• _EXERCISE INSTRUCTIONS_
Scan the listing below for "agent", then report every line that has it.

• _THE RECORDS_
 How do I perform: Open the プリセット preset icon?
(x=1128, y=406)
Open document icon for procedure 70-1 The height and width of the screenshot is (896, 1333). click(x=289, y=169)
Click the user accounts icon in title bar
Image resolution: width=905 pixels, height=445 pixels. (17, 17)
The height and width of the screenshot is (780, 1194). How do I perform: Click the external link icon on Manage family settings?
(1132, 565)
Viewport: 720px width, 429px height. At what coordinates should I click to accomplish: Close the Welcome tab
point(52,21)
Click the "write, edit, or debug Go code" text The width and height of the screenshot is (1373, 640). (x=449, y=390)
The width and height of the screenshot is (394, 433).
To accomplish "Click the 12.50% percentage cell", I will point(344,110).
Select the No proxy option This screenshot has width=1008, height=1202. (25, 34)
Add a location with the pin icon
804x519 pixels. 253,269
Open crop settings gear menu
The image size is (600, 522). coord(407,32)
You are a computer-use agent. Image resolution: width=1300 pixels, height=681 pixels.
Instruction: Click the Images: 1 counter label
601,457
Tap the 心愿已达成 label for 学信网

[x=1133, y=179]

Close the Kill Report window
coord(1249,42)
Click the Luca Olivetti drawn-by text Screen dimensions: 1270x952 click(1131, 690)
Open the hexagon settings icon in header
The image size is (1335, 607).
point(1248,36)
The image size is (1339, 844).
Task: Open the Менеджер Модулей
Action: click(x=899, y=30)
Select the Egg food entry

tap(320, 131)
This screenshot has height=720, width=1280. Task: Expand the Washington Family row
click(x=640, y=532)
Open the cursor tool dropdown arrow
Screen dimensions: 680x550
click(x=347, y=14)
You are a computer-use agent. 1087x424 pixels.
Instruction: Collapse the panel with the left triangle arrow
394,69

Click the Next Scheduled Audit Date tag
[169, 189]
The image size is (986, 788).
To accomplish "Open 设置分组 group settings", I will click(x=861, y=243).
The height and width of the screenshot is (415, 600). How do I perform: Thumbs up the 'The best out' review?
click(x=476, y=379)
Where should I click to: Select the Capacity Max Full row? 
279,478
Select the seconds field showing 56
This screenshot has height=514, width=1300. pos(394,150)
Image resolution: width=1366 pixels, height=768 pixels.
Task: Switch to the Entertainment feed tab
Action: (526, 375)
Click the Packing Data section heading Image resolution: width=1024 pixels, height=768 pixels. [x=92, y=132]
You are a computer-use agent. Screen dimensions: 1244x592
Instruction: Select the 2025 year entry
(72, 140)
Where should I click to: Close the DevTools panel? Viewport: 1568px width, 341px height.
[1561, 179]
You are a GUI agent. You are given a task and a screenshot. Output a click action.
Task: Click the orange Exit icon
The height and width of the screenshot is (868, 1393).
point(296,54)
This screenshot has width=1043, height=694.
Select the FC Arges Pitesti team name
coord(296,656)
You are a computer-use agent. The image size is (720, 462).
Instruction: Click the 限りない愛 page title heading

• _EXERCISE RESULT_
You are a computer-use agent. Image resolution: width=1300 pixels, height=681 pixels.
You are a computer-use agent. 1087x424 pixels.
You are a computer-use agent. Screen dimensions: 1244x592
You are a GUI agent. You are given a task and a screenshot. Output a click action.
You are a computer-use agent. The image size is (720, 462).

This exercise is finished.